The gates, in order, that a session must clear to become training data: OBJECTIVE_ACHIEVED/HALT_DISCIPLINE exit → success_fn true → Tier 1 clean → Tier 2 ≥ 2 → known skill (≠ unknown) → no boundary violation → not pre-epoch → under per-skill cap → enough turns → under per-target diversity ceiling.


8. Data artifacts map

Path Written by Read by Contents
~/.archer_sessions/*.jsonl agent dashboard session events (start/command/halt/end)
~/.archer_sessions/*.ft.jsonl agent (--ft-log) audit, prepare, dashboard model turns → training candidates
~/.archer_sessions/*.residual.json agent (#202) Auditor unverified model claims (findings, severity)
{session}.ft.jsonl.tier2.json audit_review prepare, playbook seed Tier 2 score sidecar
~/.archer_routing_log.jsonl router classifier training routing decisions + eval labels
~/.archer_command_log.jsonl agent review per-command attempts
~/.archer_failure_log.jsonl agent RCA failure taxonomy codes
~/.archer_playbook.db playbook agent learned commands + session metrics (domain-scoped)
~/.archer_engagements/{id}/state.json engagement --resume phase findings checkpoint
~/.archer_campaigns.db agent (#960) agent cross-session hosts/creds
testenv/eval_results/*.csv harness dashboard, CI gate per-objective results
data/finetune/<skill>.jsonl prepare_finetune finetune ChatML training examples
lora_weights/<skill>/ finetune inference (--lora) LoRA adapter
~/.archer_classifier/router_classifier.pkl train_classifier router TF-IDF+LR routing model

9. Load-bearing invariants (do not break without agreement)

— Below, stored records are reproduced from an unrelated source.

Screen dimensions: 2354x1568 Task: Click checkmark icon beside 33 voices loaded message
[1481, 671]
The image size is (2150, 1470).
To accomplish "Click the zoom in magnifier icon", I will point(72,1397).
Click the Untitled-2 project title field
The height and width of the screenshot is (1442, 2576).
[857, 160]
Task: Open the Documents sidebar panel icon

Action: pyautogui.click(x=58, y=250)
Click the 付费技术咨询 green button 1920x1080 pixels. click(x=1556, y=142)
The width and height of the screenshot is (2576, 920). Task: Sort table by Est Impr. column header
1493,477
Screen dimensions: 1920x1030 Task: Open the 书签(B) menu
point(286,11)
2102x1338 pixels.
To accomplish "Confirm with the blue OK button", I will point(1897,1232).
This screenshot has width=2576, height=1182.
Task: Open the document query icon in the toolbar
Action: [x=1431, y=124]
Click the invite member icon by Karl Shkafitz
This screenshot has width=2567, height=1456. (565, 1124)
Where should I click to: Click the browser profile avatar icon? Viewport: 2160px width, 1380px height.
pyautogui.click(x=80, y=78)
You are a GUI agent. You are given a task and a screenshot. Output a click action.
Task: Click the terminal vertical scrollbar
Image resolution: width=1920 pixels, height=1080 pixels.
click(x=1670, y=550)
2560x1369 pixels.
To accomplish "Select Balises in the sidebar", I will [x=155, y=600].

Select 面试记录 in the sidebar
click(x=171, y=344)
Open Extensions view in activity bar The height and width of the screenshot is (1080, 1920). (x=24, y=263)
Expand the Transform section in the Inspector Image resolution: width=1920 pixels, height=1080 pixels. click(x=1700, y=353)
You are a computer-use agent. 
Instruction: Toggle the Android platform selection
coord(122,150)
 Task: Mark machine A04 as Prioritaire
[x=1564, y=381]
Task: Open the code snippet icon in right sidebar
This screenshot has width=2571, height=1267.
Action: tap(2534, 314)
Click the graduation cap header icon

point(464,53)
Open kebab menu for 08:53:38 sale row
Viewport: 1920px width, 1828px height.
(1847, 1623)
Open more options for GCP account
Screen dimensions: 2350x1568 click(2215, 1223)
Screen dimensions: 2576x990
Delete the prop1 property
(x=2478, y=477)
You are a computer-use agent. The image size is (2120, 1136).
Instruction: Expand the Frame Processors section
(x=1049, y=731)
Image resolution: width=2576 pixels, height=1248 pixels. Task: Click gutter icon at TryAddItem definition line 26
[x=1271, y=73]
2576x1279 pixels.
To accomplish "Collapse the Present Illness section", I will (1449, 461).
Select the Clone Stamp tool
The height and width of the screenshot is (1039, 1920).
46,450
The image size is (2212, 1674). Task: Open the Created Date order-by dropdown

  1. Single domain per sessionPlayRegistry.load_domain() raises on the 2nd call. Prevents contradictory cross-domain prompts diluting the 8K context.
  2. Strict [OBJECTIVE_ACHIEVED] parser — only the exact token counts; the model claims, the code verifies (verify_fn/success_fn against real state).
  3. Depth guard — OA below min_commands is suppressed; blocks zero-/one-command false completions.
  4. Pack isolationplays/*.py import nothing from ARCHER; all context flows through the config dict. Keeps packs independently testable and stackable.
  5. Safety is deterministic and early — container-escape (AR-9) and egress (AR-8) checks run before execution, with no model override.
  6. Container-root sudo bypass — when EXEC_TARGET is set, execute_with_sudo skips all password machinery (the container is already root).
  7. Ground truth is model-independentsuccess_fn is regex-only over real output; never asks the model whether it succeeded.
  8. Gates are hard — Tier 2 < 2, skill=unknown, boundary violations, and false-positive OA each exclude a session from training, unconditionally.
  9. Playbook is domain-scopeddomain NOT NULL; entries never cross domains; no domain loaded ⇒ no playbook ops.
  10. Observability is read-only on sourcearcher_live.py / archer_analytics.py only read eval/session/analytics artifacts.

Generated 2026-06-15 from a verified read of the post-refactor codebase. If a detail here drifts from the code, the code wins — file an issue to re-sync.